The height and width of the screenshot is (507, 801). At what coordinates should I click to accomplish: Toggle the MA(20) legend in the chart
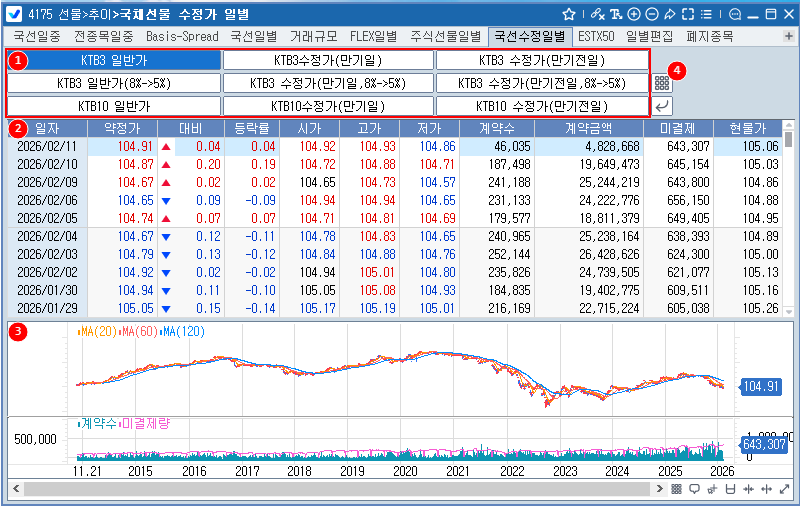(96, 332)
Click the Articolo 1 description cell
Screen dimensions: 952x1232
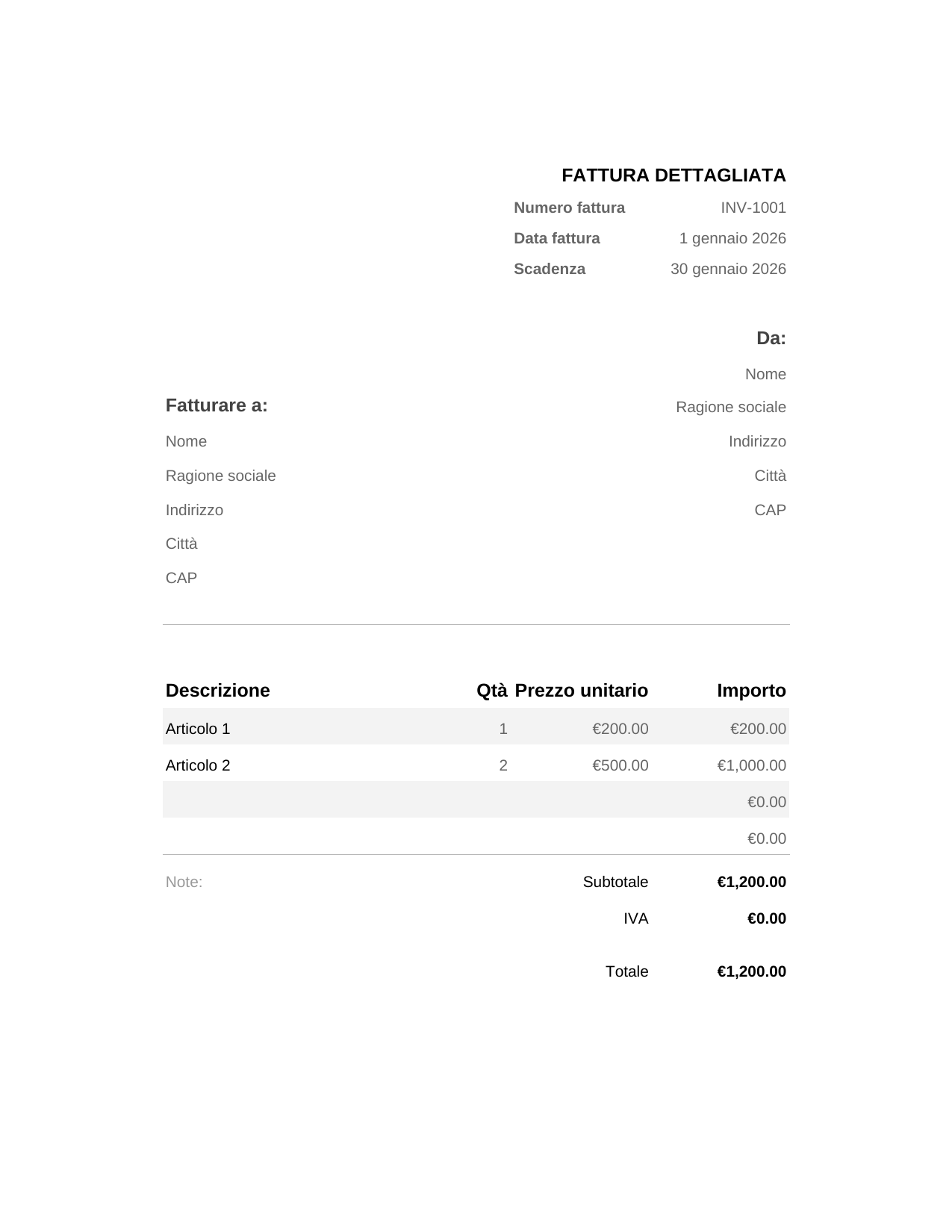198,729
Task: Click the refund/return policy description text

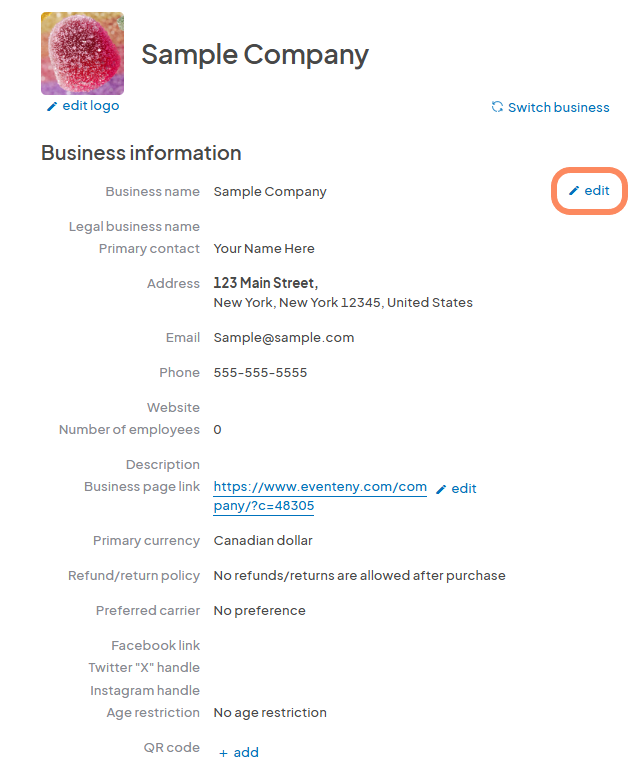Action: (x=359, y=576)
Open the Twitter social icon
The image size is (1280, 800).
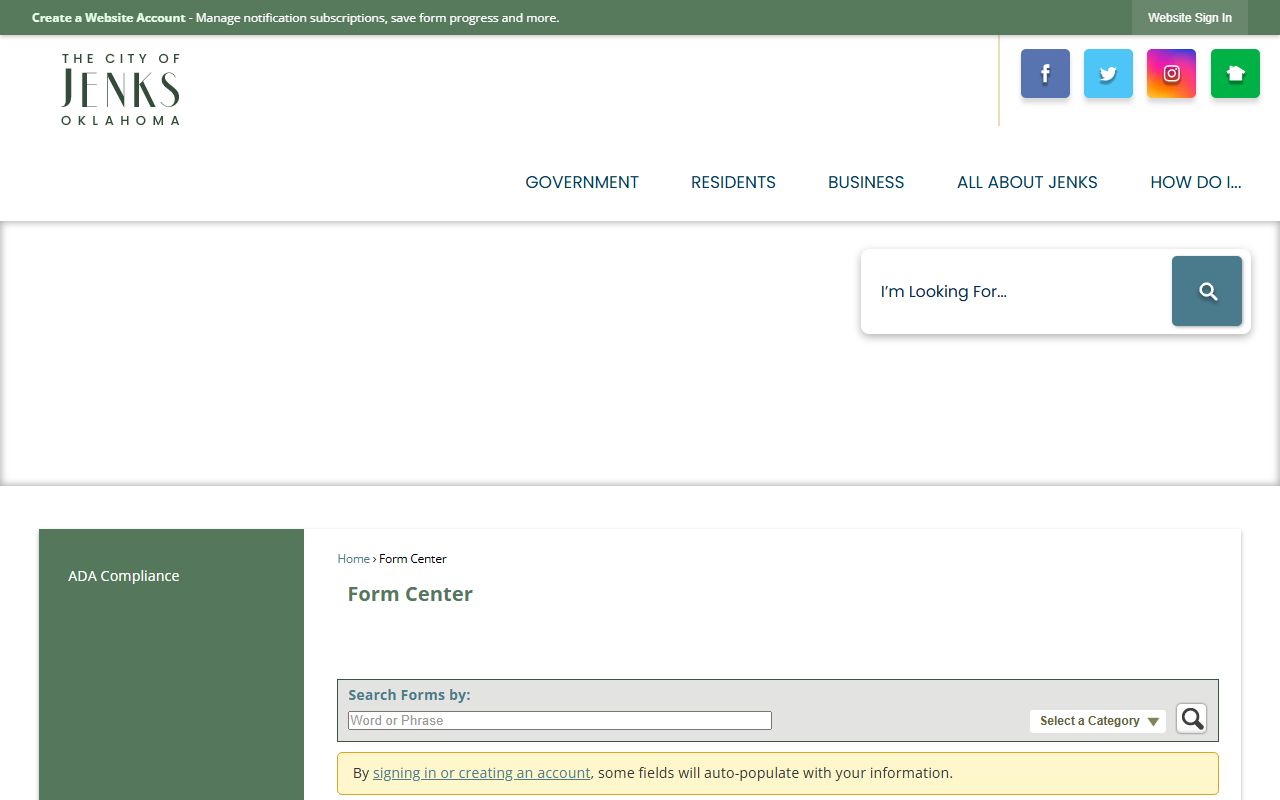pos(1108,74)
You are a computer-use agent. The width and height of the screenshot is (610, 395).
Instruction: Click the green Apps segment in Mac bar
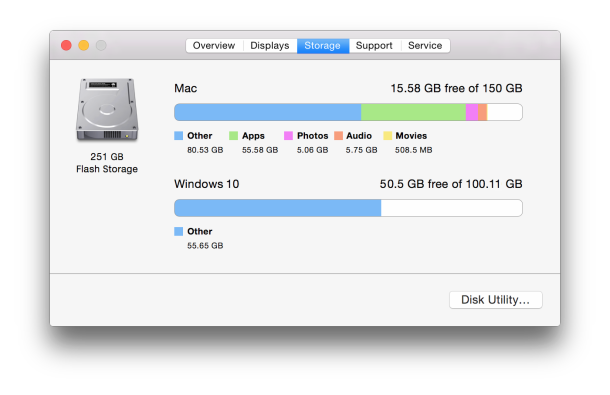413,112
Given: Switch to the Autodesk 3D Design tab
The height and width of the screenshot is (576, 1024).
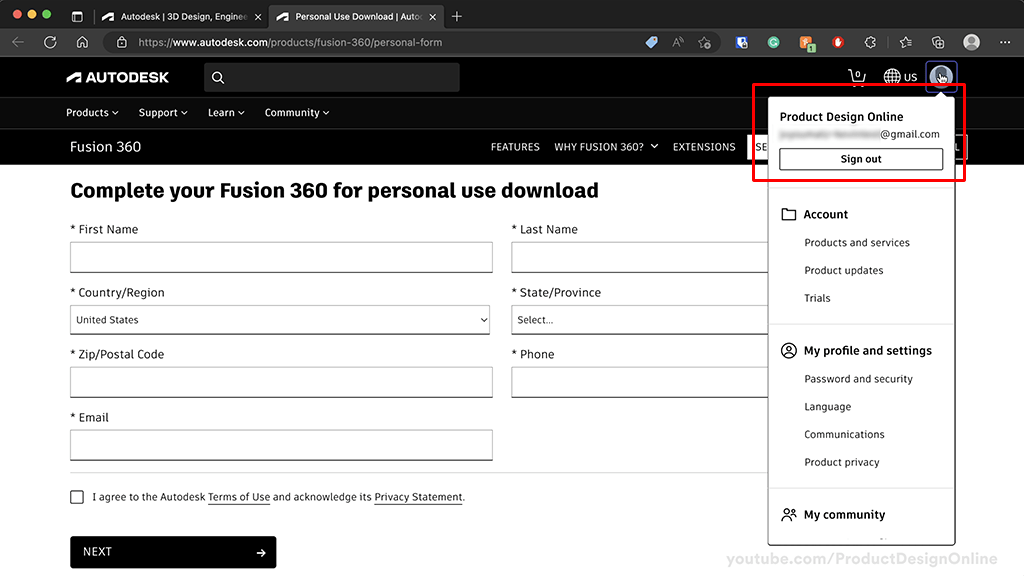Looking at the screenshot, I should 182,16.
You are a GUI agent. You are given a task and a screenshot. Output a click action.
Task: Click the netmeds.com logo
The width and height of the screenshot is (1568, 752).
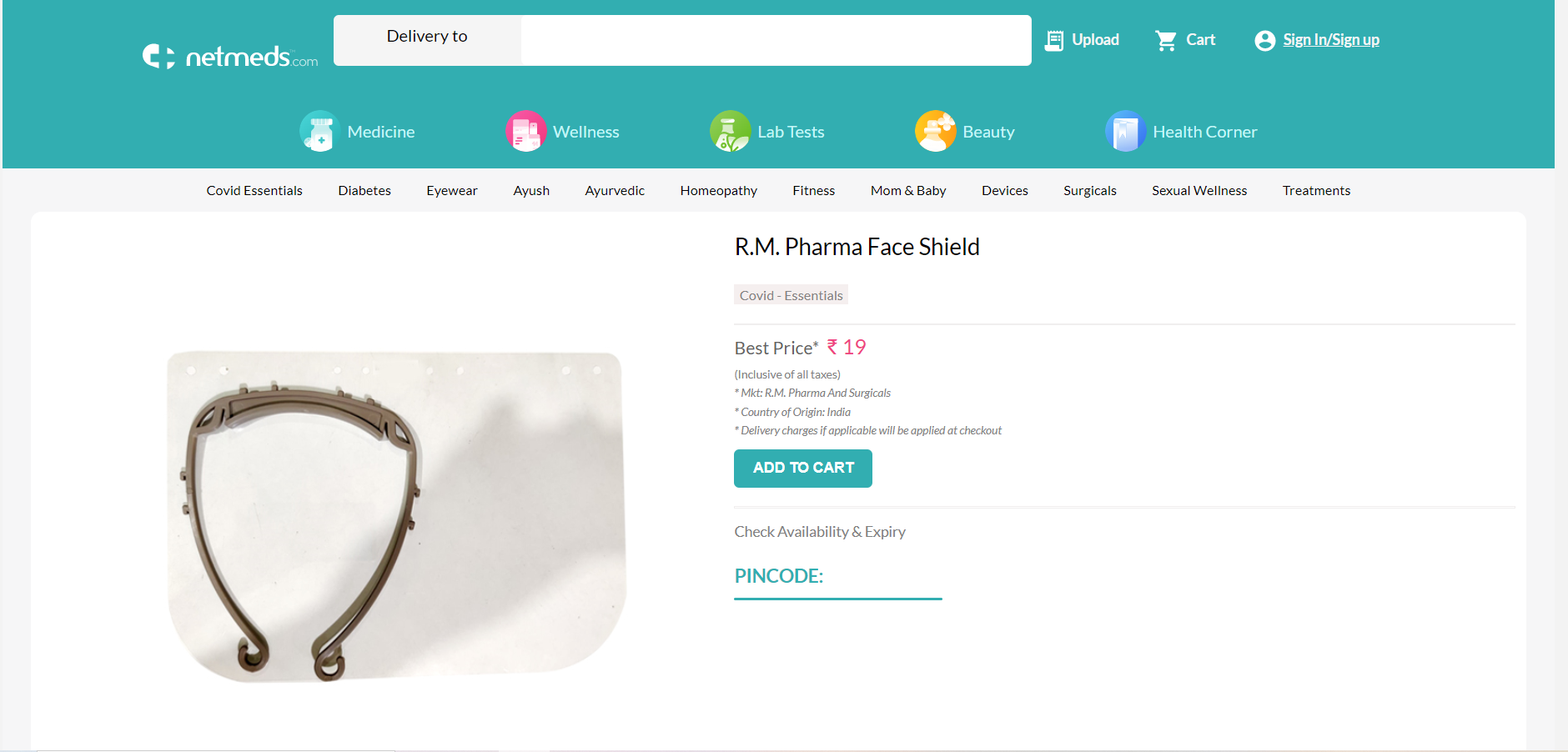[x=229, y=55]
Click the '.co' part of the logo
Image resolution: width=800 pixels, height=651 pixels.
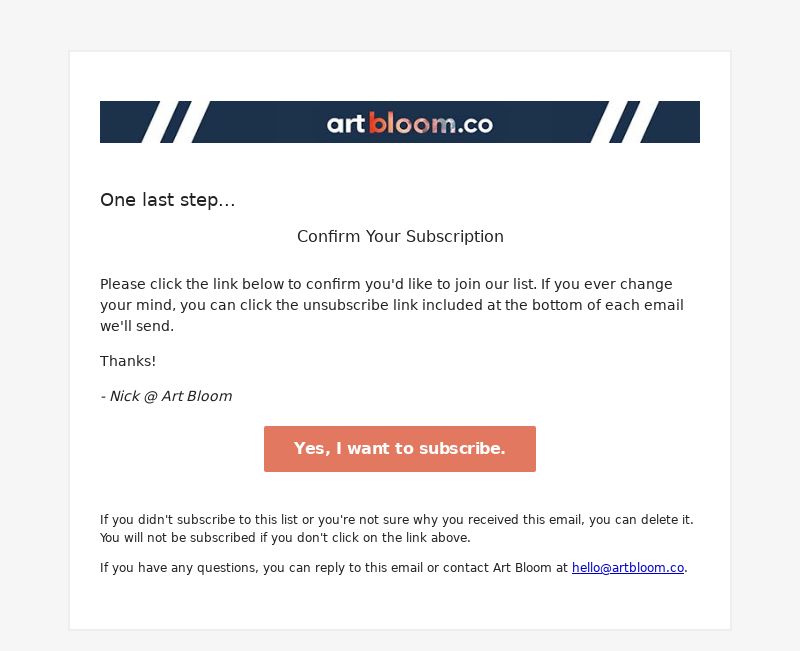point(475,125)
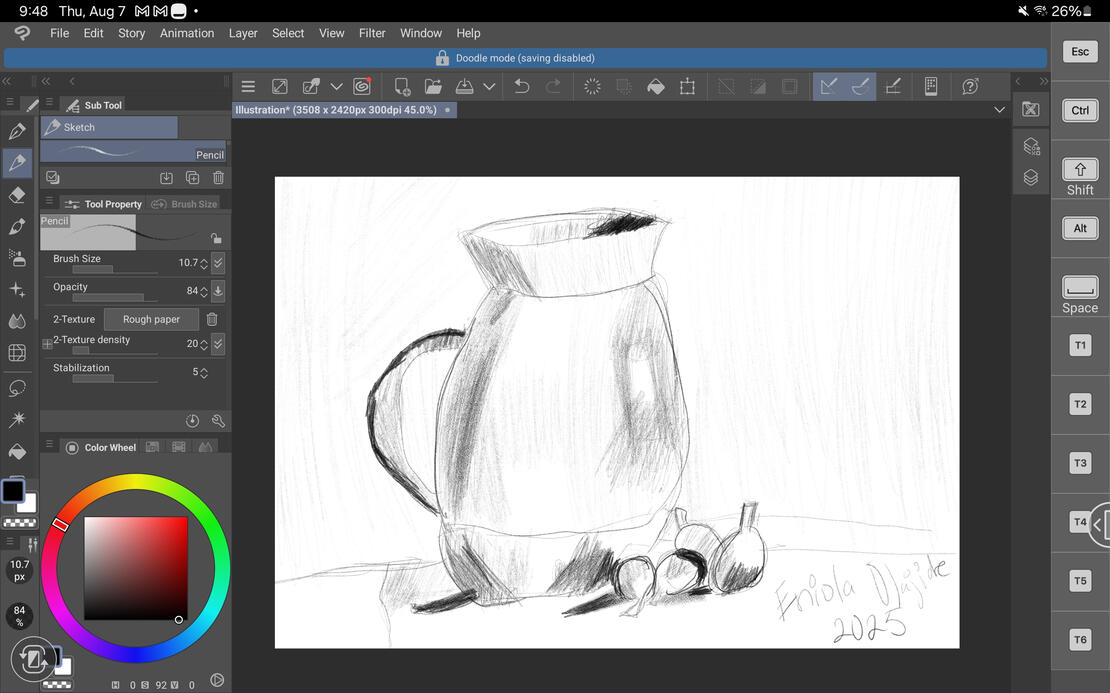Viewport: 1110px width, 693px height.
Task: Click the Fill bucket icon in the command bar
Action: pos(656,87)
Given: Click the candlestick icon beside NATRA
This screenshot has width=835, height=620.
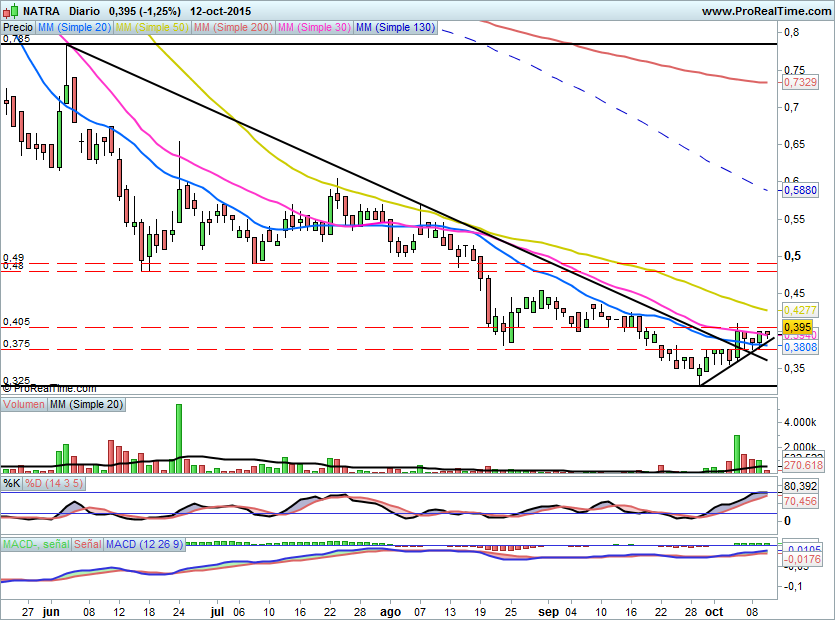Looking at the screenshot, I should 9,11.
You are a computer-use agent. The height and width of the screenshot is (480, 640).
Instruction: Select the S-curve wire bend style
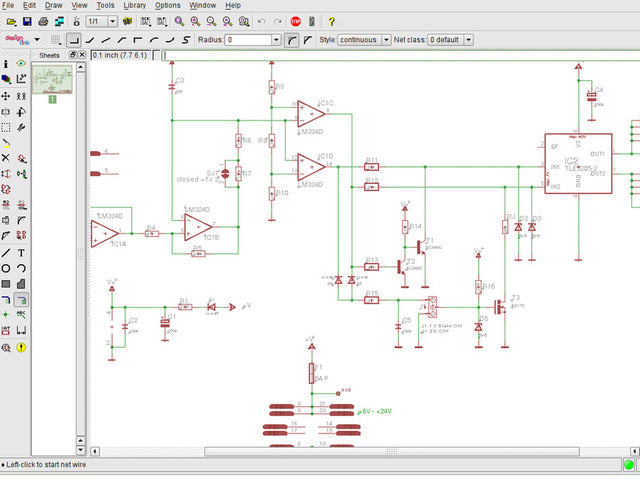coord(186,40)
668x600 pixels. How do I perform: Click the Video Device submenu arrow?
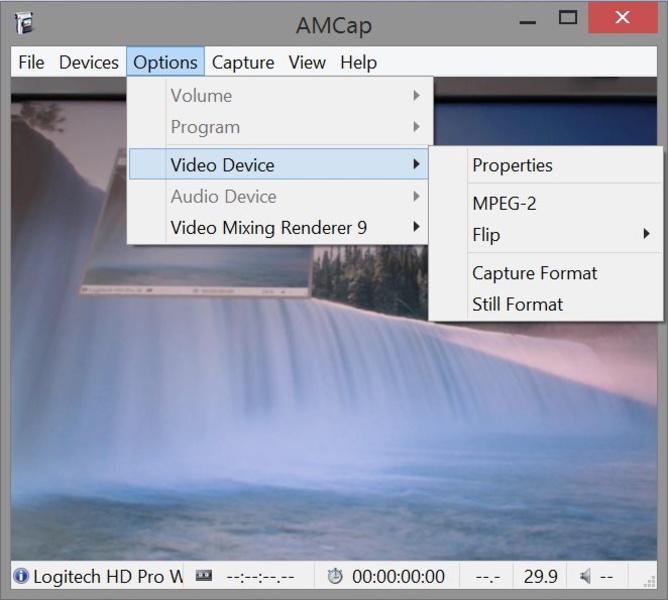[416, 165]
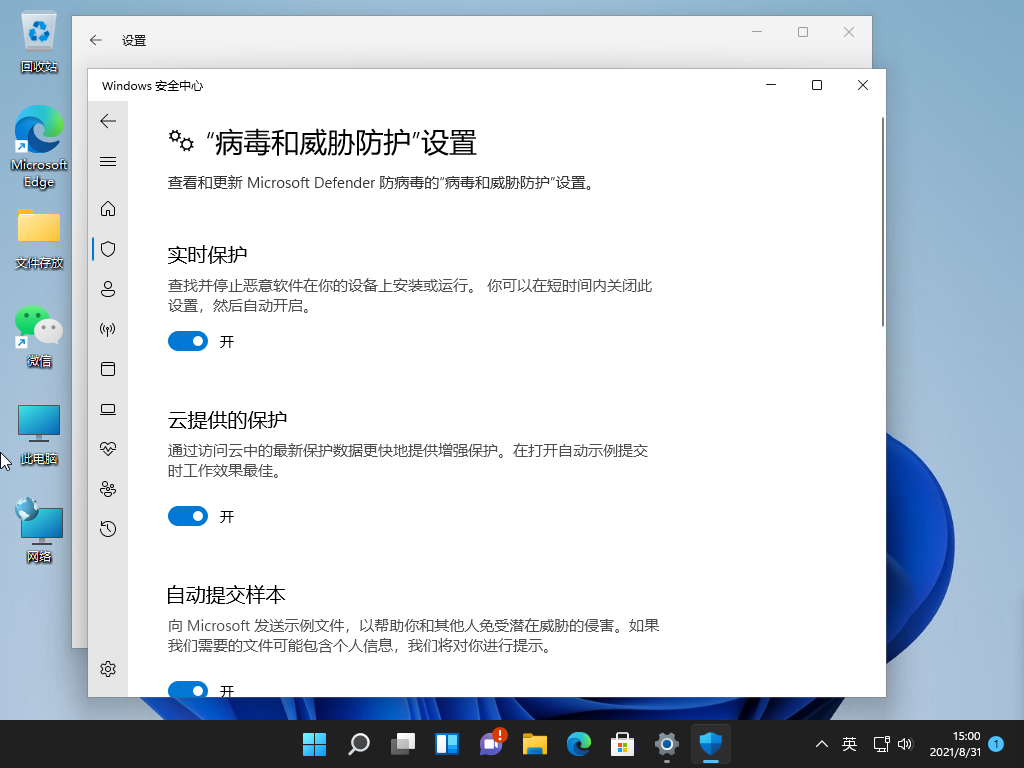Open the settings gear in Windows Security sidebar

[108, 669]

---

- **Set task**: Print the lines from the one holding "668x600 pixels. How" through the last line, inclusive, leaving out the pictures.

- **The response**:
668x600 pixels. How do I perform: Click the Video Device submenu arrow?
[416, 165]
Open the settings gear in Windows Security sidebar

[108, 669]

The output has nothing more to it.